The Bucs banged out 17 hits and played from ahead tonight to outlast the Cardinals 7-4.

Zach Duke looked sharp, with a fastball clocked at 93 at times, until hitting the wall in the seventh. He gave up three runs, one earned (Ryan Doumit had a bad day at the office. A passed ball on a called third strike and a catcher's interference call led to a pair of runs) in 6-1/3 innings on five hits, with two walks and four K's, even catching Albert Pujols looking on an inside heater. It may have been the first pitch any Pirate hurler has sneaked past Pujols so far this series.

The top of the Pirate order continued to sizzle. Nyjer Morgan had two more hits and Freddy Sanchez drove, dribbled, and dinked four hits in five at-bats. The bottom of the order was just as productive, with Brandon Moss adding three hits, Jack Wilson four, and even Duke contributed a double and two sac bunts.

The key blow was Nate McLouth's first hit of the season, a homer to right in the sixth frame that grew the Pirate lead to 7-2 and gave the Buccos all the cushion they'd need.

The bullpen needed the help. John Grabow struggled with his command through 1-2/3 innings, issuing a pair of walks, but not allowing a run. Tyler Yates came on in the ninth, and got one out while giving up a homer, double, and walk. His heat hit 95, but Yates needs to show a second pitch that he can get over the plate or the league is just going to sit on his fastball, as they did tonight.

In fact, the biggest play of the inning was a Bucco blunder turned into an even bigger Card miscue. Joe Thurston doubled into left, and Morgan came up throwing, but to second base, not third. The base was uncovered, and as the ball came in, Thurston sprinted to the hot corner. But Adam LaRoche was backing the play, caught Morgan's throw on a hop, and gunned out Thurston. It was a huge out.

Matt Capps came in to get his second save, and it wasn't a work or art. He was right down Broadway with his pitches, but Nate McLouth ran down a shot to the fence and Ramon Vazquez ended the game by catching a bullet lined to third.
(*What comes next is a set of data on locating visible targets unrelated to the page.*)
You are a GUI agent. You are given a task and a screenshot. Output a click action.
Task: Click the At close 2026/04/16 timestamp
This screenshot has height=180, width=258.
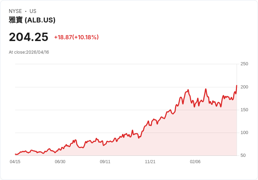(x=29, y=52)
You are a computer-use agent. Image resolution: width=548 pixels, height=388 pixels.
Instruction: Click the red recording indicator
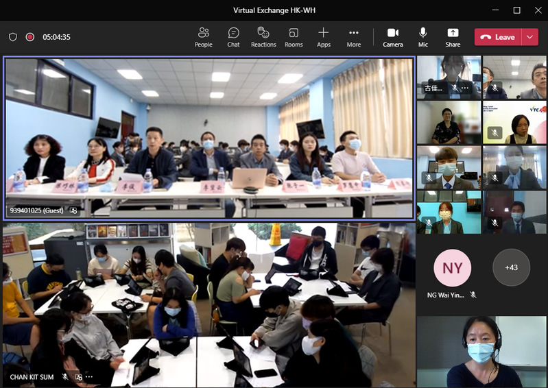point(30,37)
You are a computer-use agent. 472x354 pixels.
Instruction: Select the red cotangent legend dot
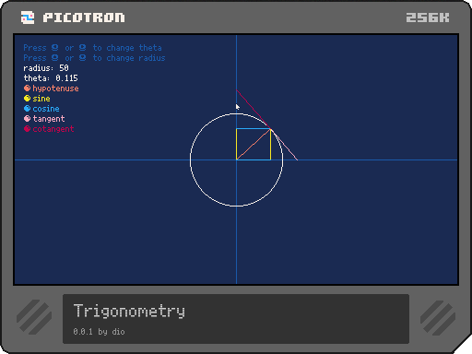coord(27,129)
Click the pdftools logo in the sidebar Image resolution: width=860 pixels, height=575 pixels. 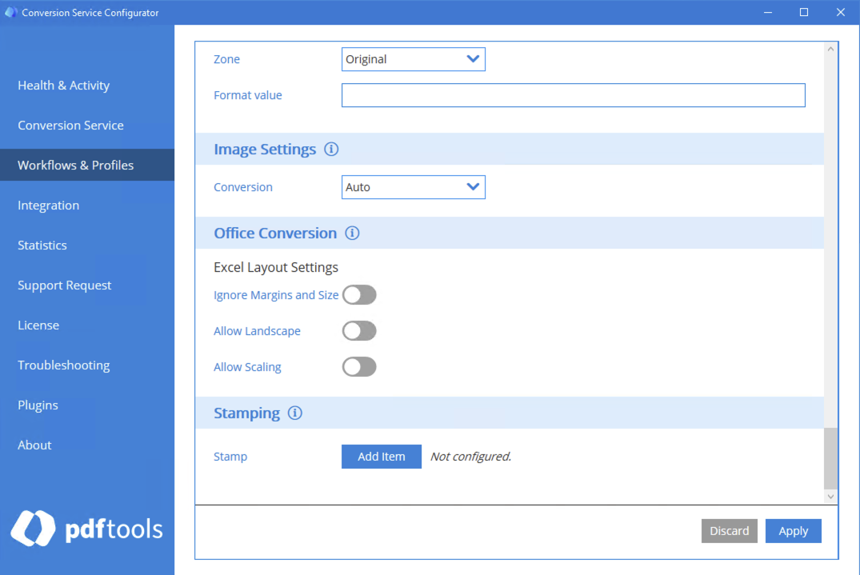86,528
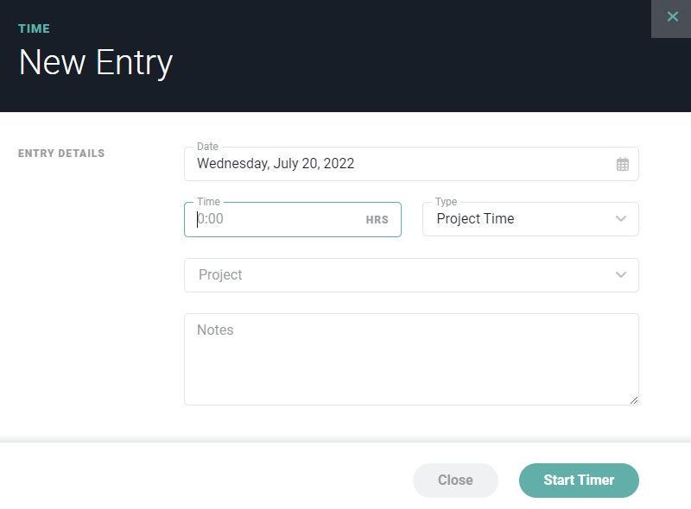Click the small Time field label
The width and height of the screenshot is (691, 509).
208,202
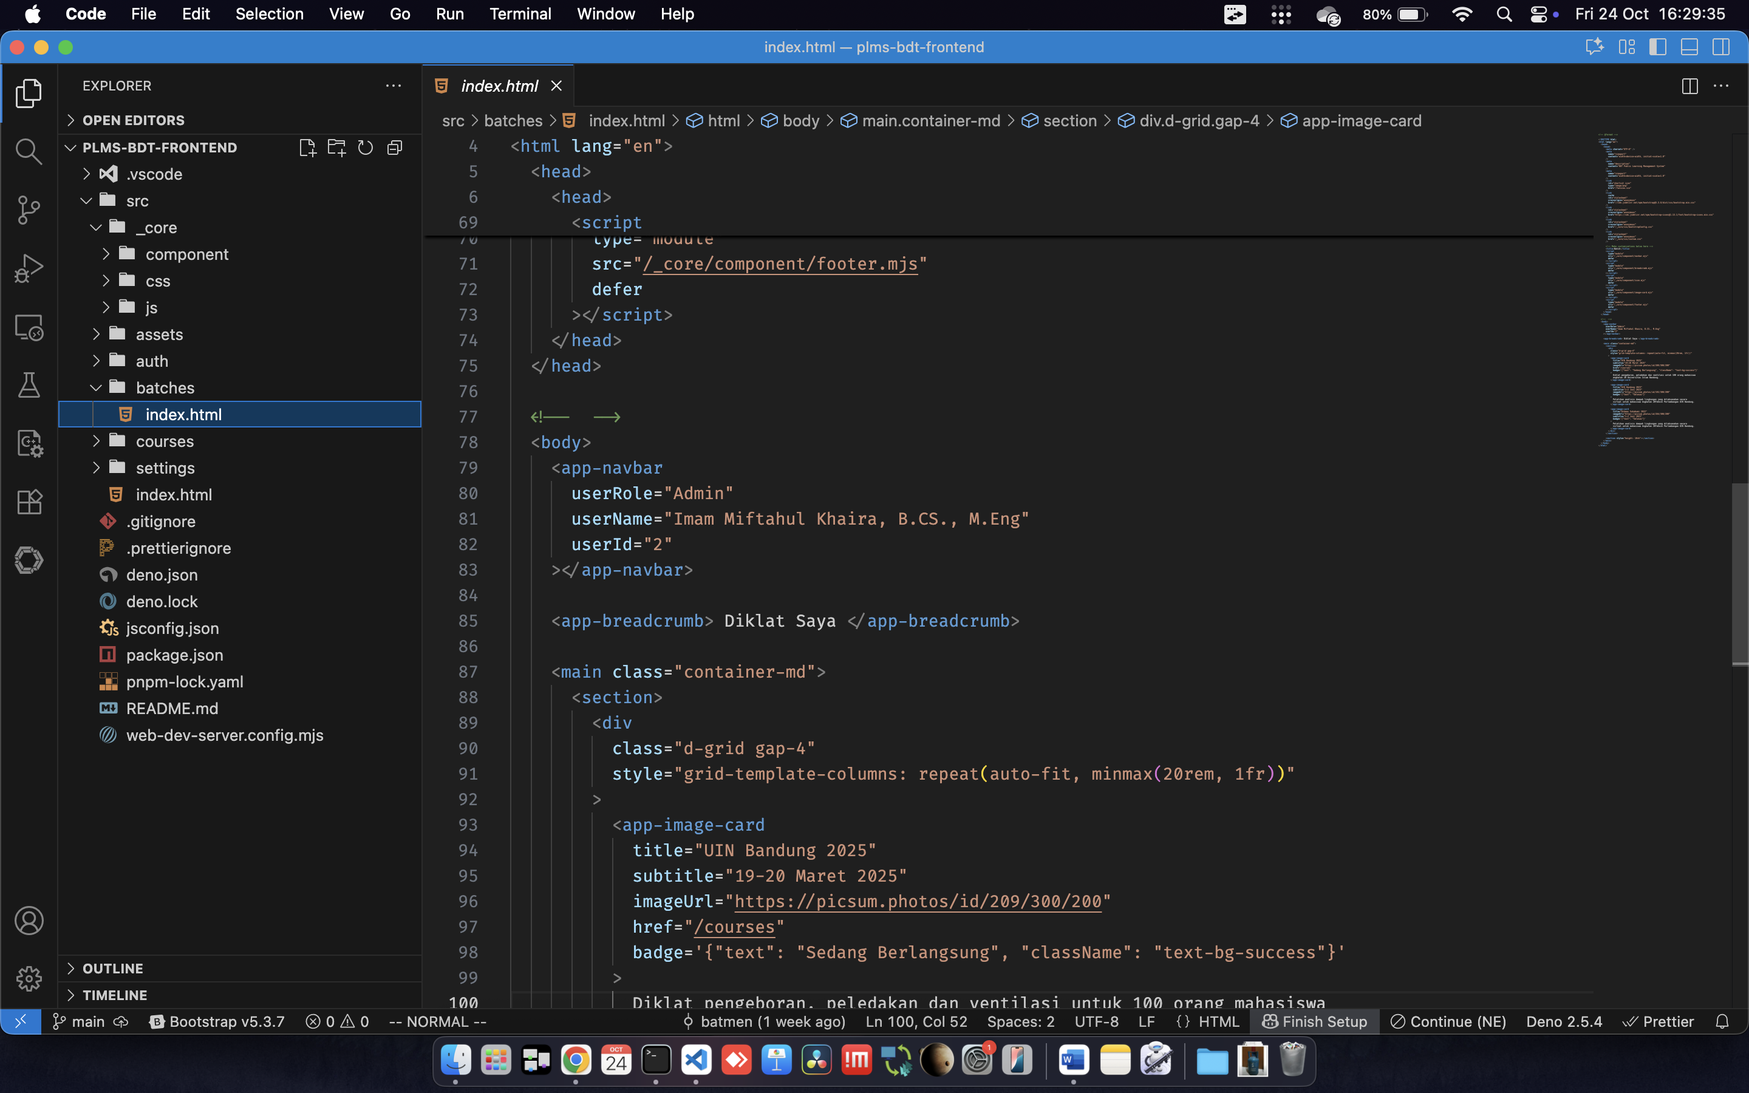The width and height of the screenshot is (1749, 1093).
Task: Open the Extensions view
Action: [x=28, y=502]
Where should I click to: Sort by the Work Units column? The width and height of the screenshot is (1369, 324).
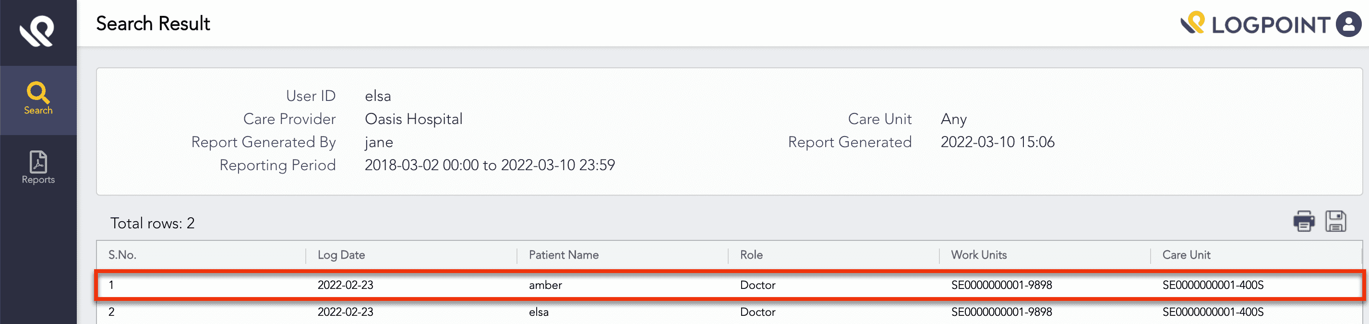point(978,255)
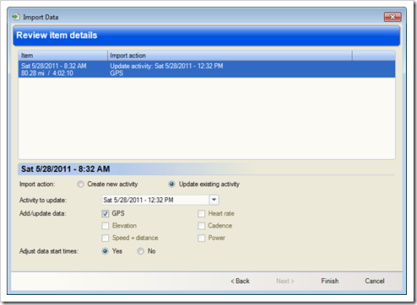Select the Sat 5/28/2011 8:32 AM list row
The image size is (417, 305).
pyautogui.click(x=207, y=69)
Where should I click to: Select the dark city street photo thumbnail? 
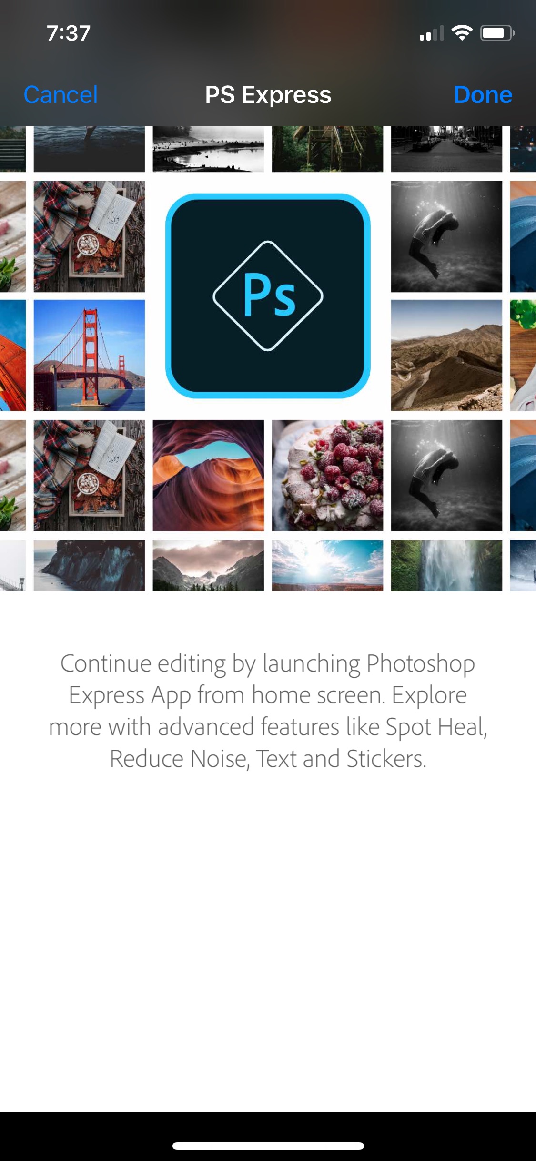pos(446,149)
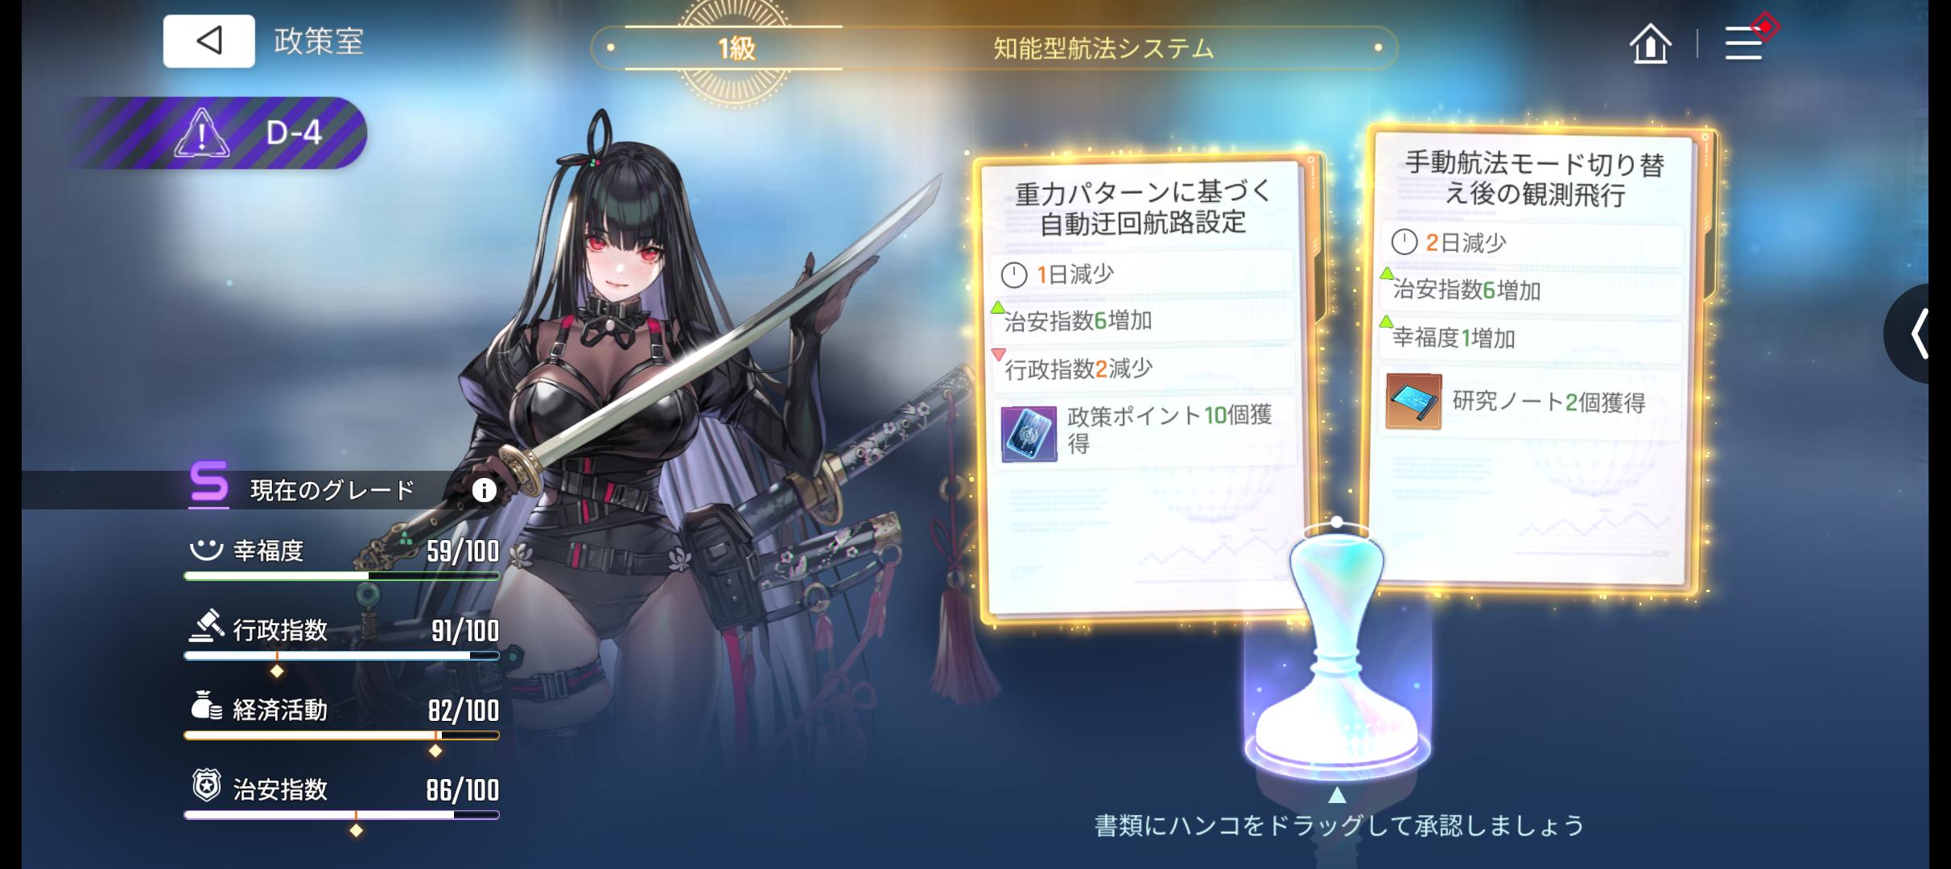Click the S grade icon
The image size is (1951, 869).
click(x=208, y=485)
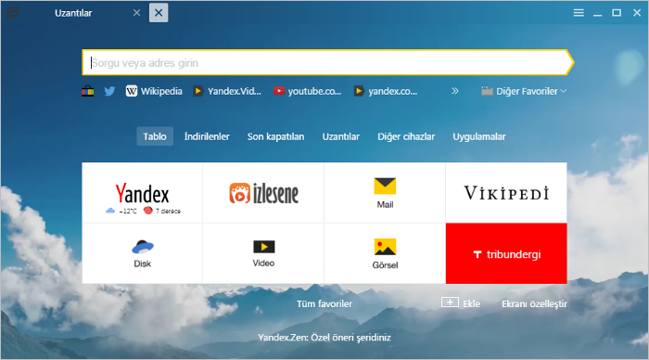Image resolution: width=649 pixels, height=360 pixels.
Task: Close the Uzantılar tab
Action: click(136, 13)
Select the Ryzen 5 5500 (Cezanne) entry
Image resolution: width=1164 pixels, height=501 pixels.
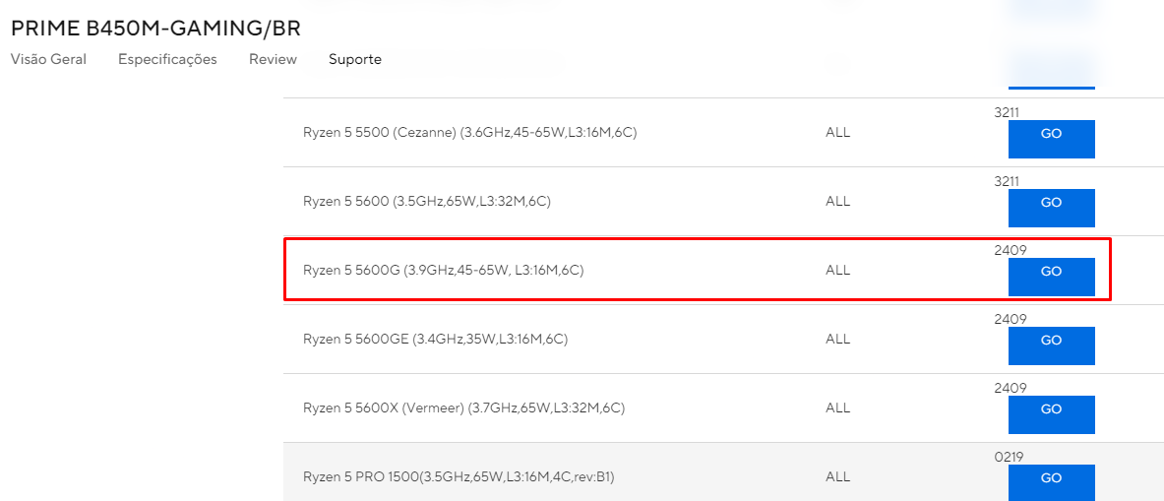tap(470, 133)
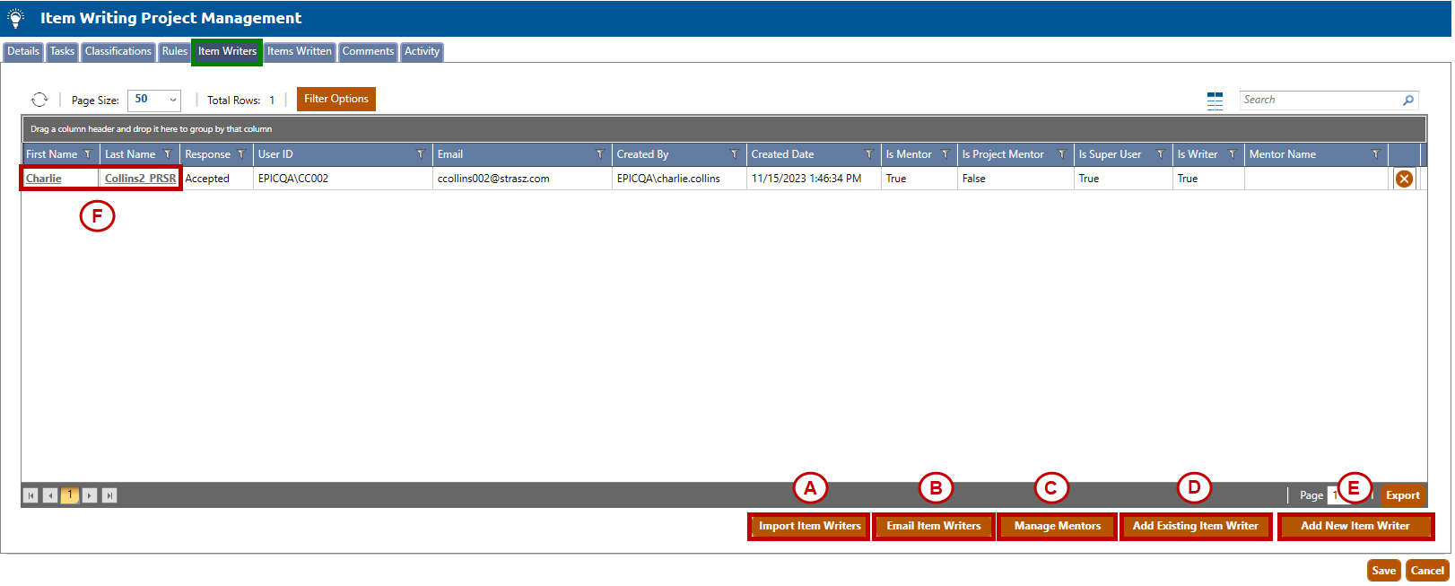Click Add New Item Writer button
The image size is (1455, 586).
click(x=1355, y=526)
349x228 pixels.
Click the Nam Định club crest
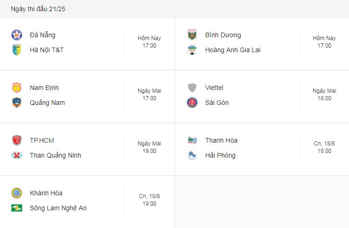pyautogui.click(x=17, y=88)
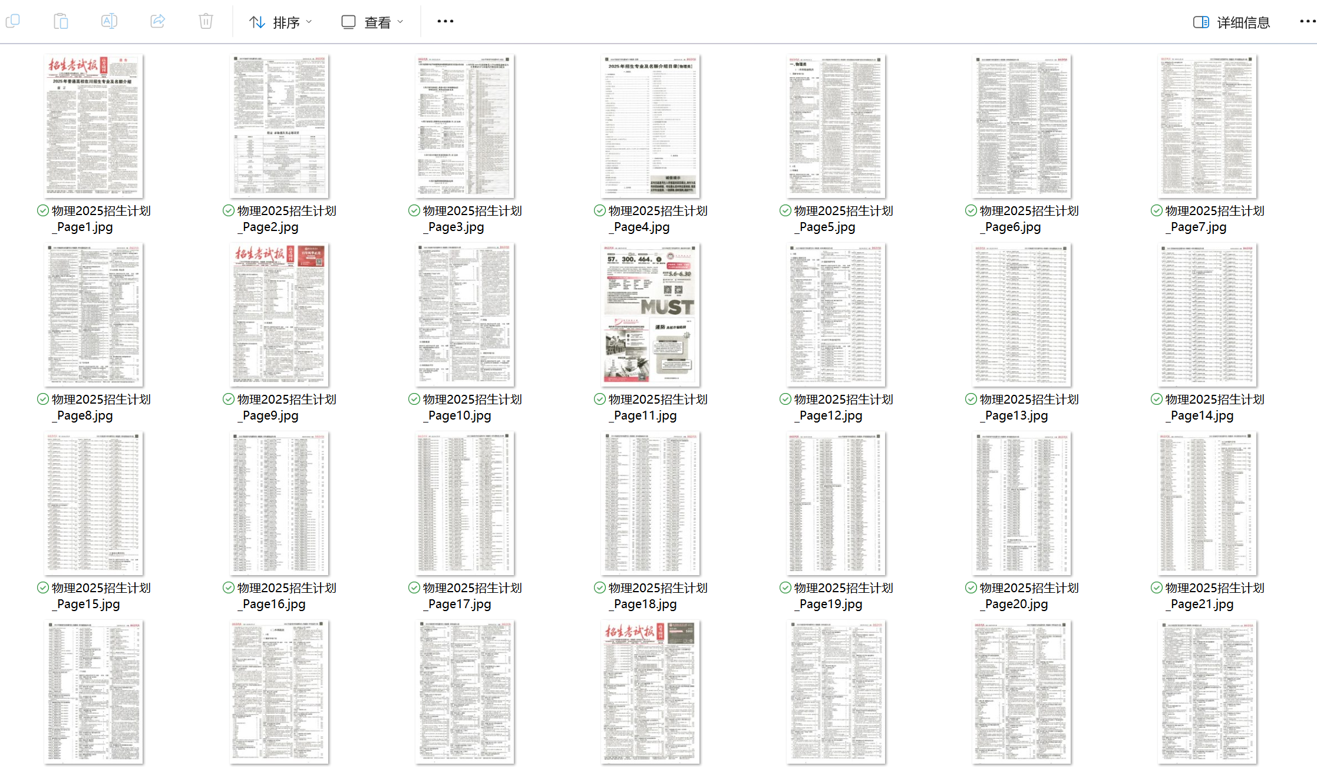Image resolution: width=1317 pixels, height=769 pixels.
Task: Click sync status icon of Page20.jpg
Action: 971,588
But hey, all's well that ends well.

It's only three games into the season, but a couple of red flags are blowin' in the breeze. One is the shaky bullpen; it hasn't given up many runs, but sooner or later all those runners and ropes are going to haunt the staff, especially if called on early in the game.

And the Pirates stranded 12 runners tonight, after leaving ten on base the first game. A lack of power and station-to-station base running is putting a big crimp in the Pirates' potential run production.

Five errors in three games isn't a good sign, either, especially with the Pirates' pitch to contact rotation.

But the glass is at least half-full. The Bucs have scored 16 runs in three games with little contribution from the middle of the order.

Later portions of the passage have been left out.